Russia is trying to present the Mejlis as "an extremist organization."
Chairman of the Mejlis of the Crimean Tatar People, former Member of Parliament of Ukraine Refat Chubarov says 15-20 Russian propagandists will go on a tour of temporarily occupied Crimea soon to "explain" developments on the peninsula.
"There are several messages the Russian occupiers are trying to actively propagate in the minds of the international community. They do it around the clock... About 15-20 leading 'journalists' of Russia will be brought to Crimea one of these days. They will make such a 'tour' across Crimea to explain once again, as they say, what has been happening in Crimea," he said during an online briefing about the political persecution of the Mejlis leaders by the Russian occupying administration.
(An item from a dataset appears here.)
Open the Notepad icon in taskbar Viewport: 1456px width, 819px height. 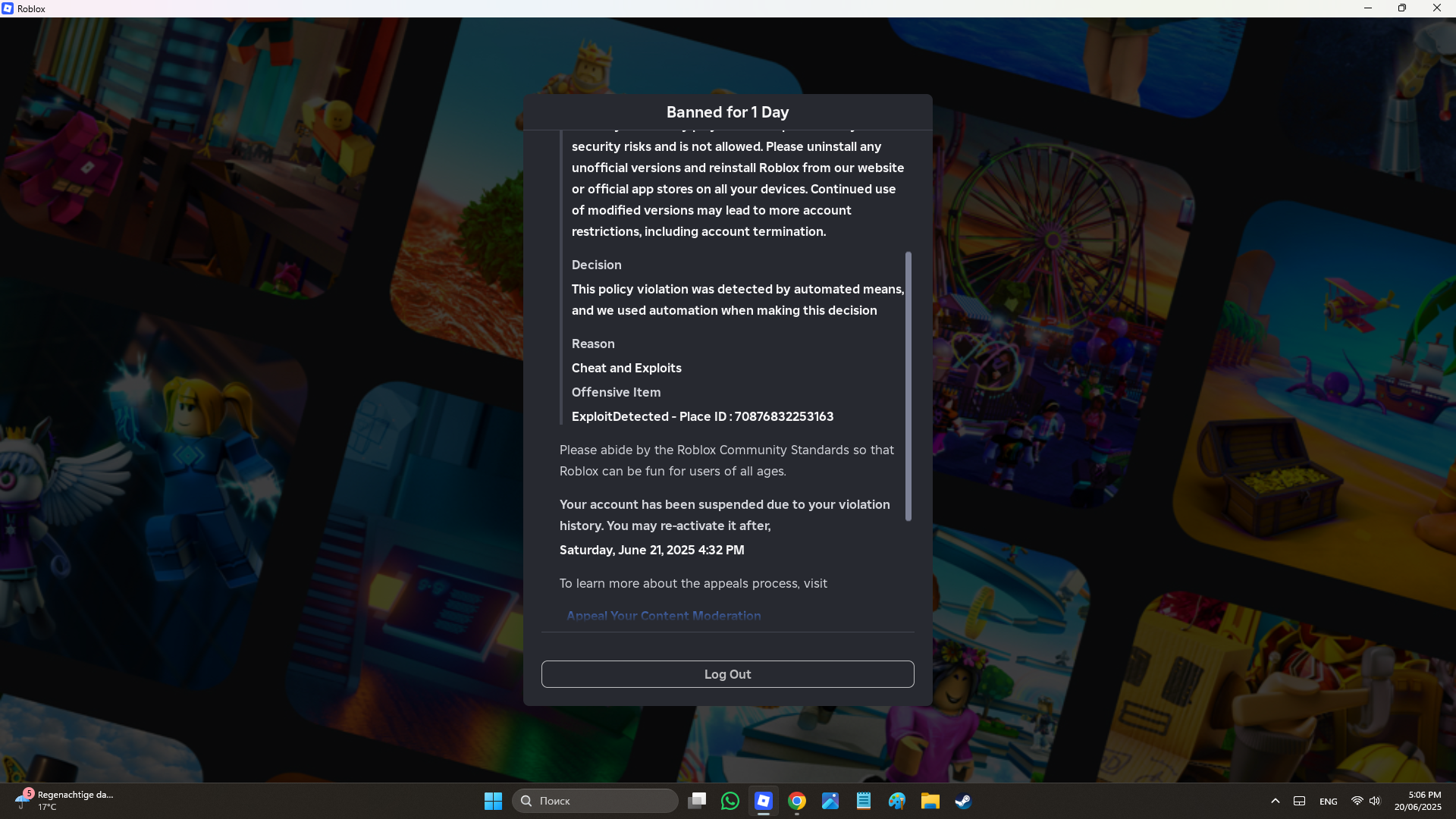pyautogui.click(x=864, y=801)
In those messages, the "journalists" will claim the Mejlis is allegedly "an extremist organization, and therefore it is only prohibited," while the Mejlis leaders and leading Crimean Tatar politicians are "extremists and terrorists," and allegedly therefore criminal cases have been initiated against them, Chubarov said.
"The third message is the following: 'We are not fighting the Crimean Tatars, we are only trying to remove those of them who are terrorists and extremists,'" he said.
According to the Mejlis leader, these are only three messages among many others that Russia is trying to "hammer" into the heads of Western European politicians and the international community in general, thereby complicating their understanding of the events in Ukraine and Crimea.